CPU Q6600 socket 775
MoBo Gigabyte GAN680SLIDQ6
4Gb OCZ (not sure of model, they're out of the memory market)
(2) Nvidia 8800GT's in SLI
60 gb 10,000 rpm Western digital
1 Tb 7200 storage drive
1000W PS
Coolmaster case

My question is if I want to do an upgrade, is it even worth doing it piece by piece or is the system too old, and I should start from scratch. I can run everything, but I'm noticing that I can't use all the ultra high settings in games anymore.

Thanks for your help.
 
I would start from scratch as well. You can salvage some parts, like case, drives, and maybe PSU. What brand is it?

Also, you could always upgrade your video card and take that to a new build. However, depending on what card you get it might be held back quite a bit by the rest of your system.

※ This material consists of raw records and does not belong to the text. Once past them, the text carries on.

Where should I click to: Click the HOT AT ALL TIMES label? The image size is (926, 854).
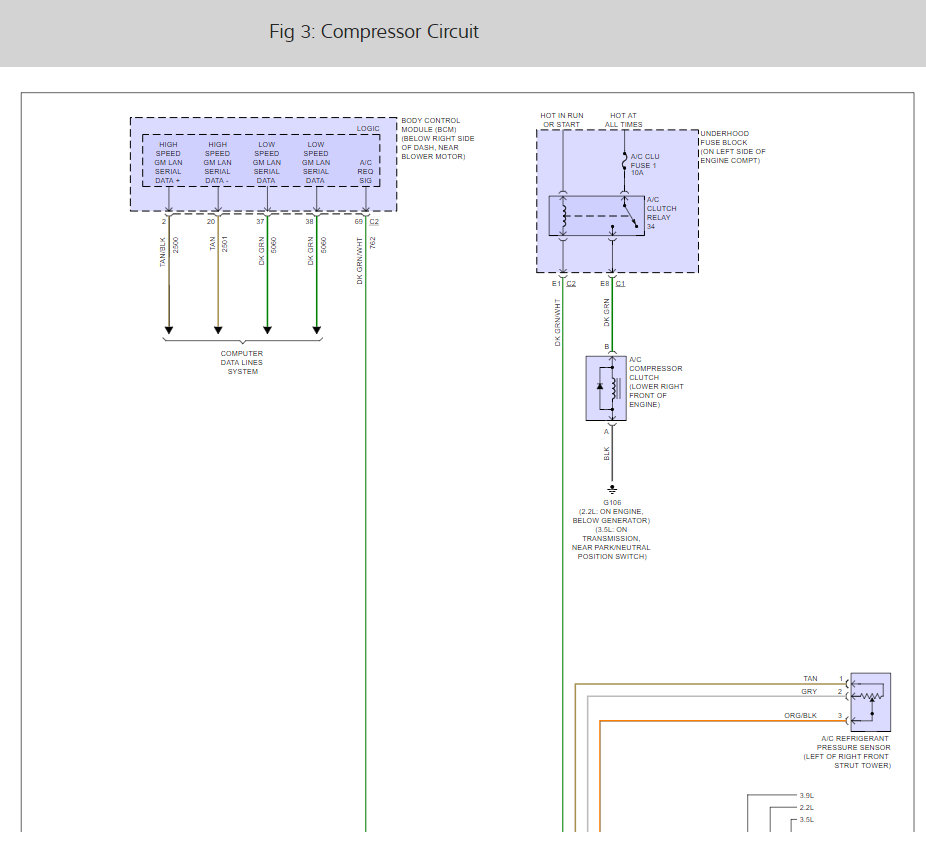coord(622,120)
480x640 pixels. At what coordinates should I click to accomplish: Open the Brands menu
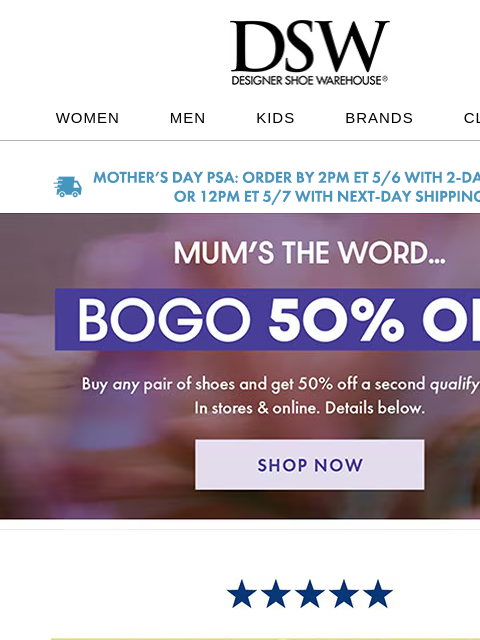point(379,118)
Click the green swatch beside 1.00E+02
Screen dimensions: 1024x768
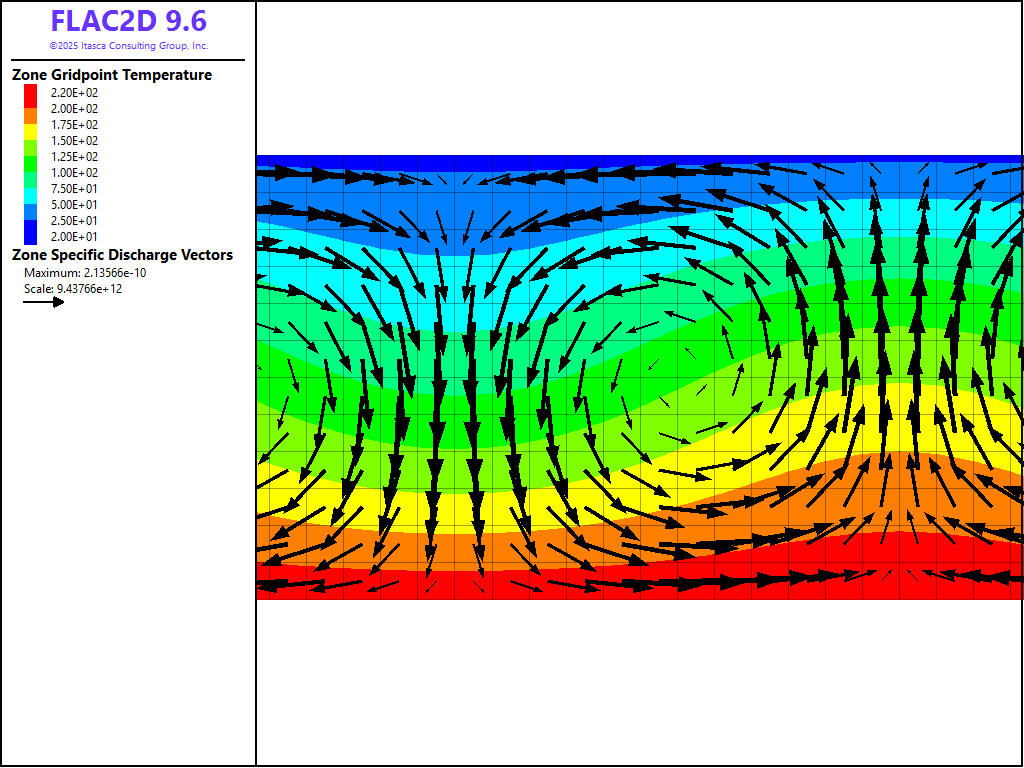tap(31, 172)
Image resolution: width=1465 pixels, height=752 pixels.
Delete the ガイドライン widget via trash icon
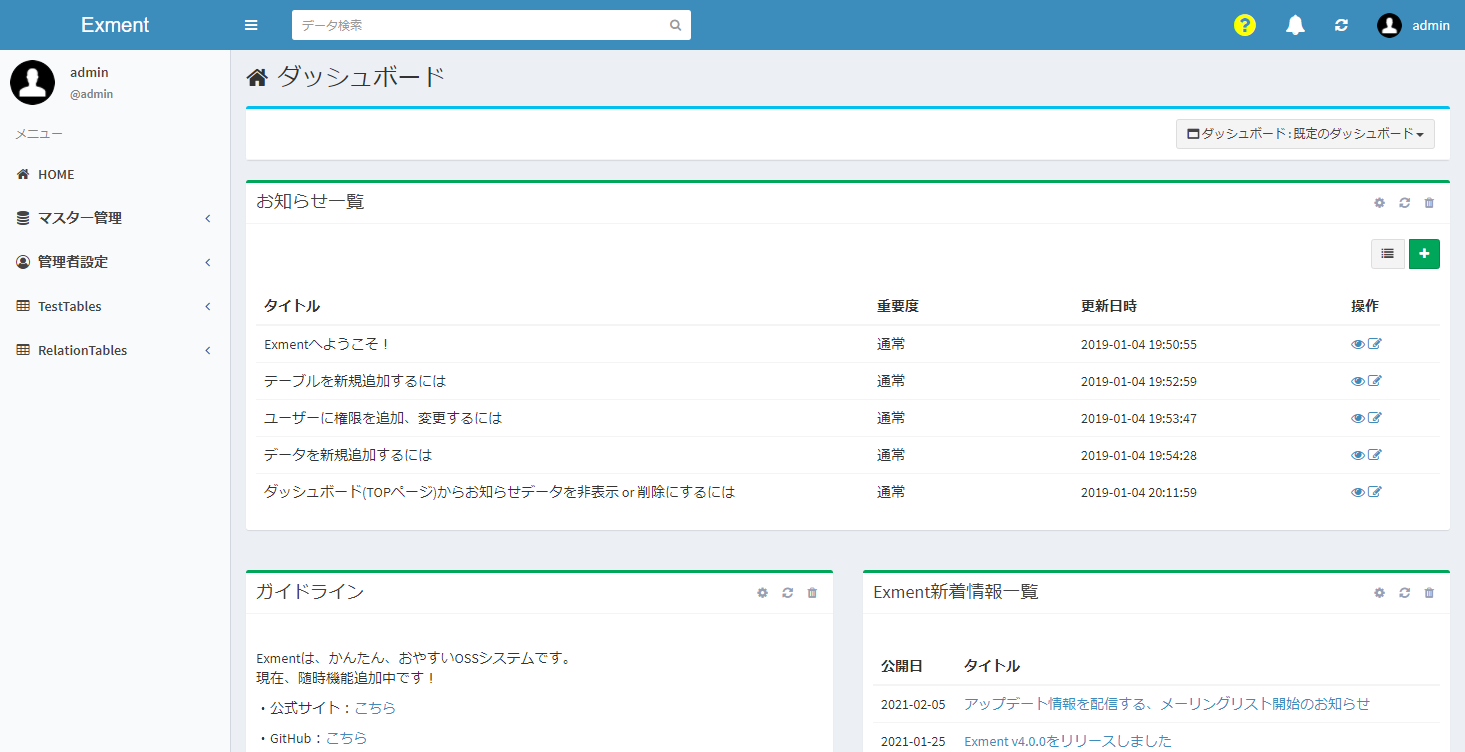click(x=812, y=592)
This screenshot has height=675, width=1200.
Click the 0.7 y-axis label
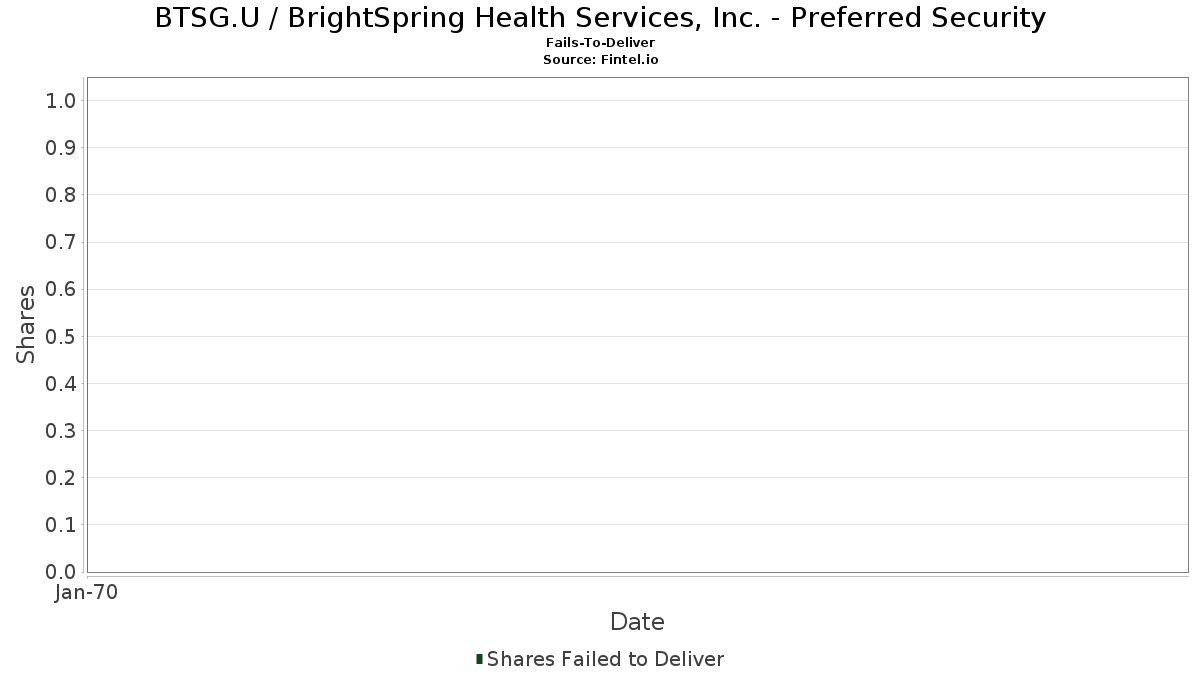click(61, 242)
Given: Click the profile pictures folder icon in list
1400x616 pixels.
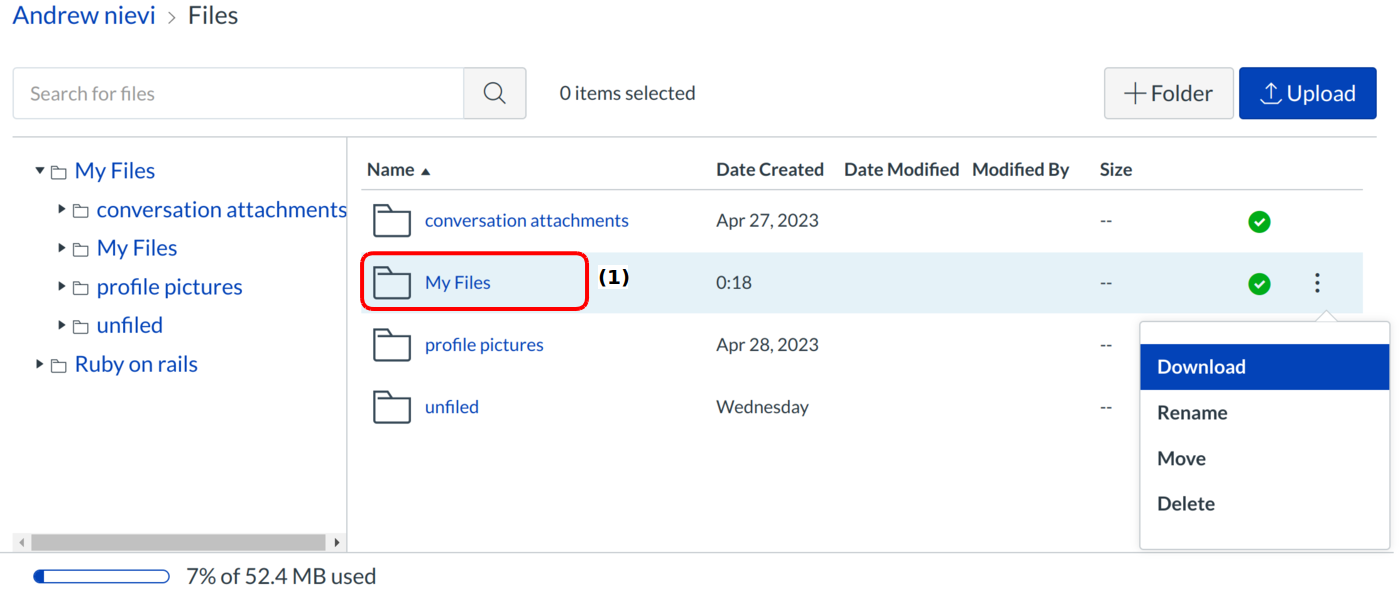Looking at the screenshot, I should [392, 345].
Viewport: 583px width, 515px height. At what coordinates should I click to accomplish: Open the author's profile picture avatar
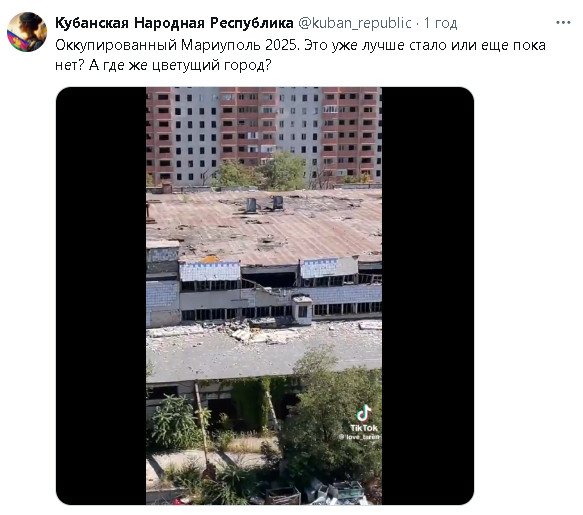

But it would give you a boost in performance and is easy to move to a new build.
 
Like said before by those guys...
better to start from scratch
Keep everything except: mobo, RAM, proc and GPU

Recommendation:
Recommended proc upgrade: i5 3570k or FX8350 (no need to go i7 unless if you really need it or badly want it)
Recemmended chipset: Z77 or 990FX
Recommended RAM: 8 or 16GB DDR3 1600
Recommended GPU: at least HD6850...directly go for 2 of them if you want...

You can either go directly for all (mobo, proc, ram, gpu) or divide the items in 2 steps (the order is your decision): 1. mobo, proc, RAM and 2. gpu...if you are short of budget

Optional: dump the 60GB 10k rpm and get yourself a fresh new at least 128GB SSD.

My opinion:
I would rather keep your Q6600 (perhaps OC a bit) and go for GPU only at the moment and wait for Hasswell.
Q6600 is not that bad.

Info:
I am now preparing my budget to replace my Q6600, P5E X38, HD6850 and 6GB RAM early next year...it looks like that I will skip sandy bridge and go for Hasswell...or perhaps something newer at that time...also skip HD7xxx series...go for something better next year...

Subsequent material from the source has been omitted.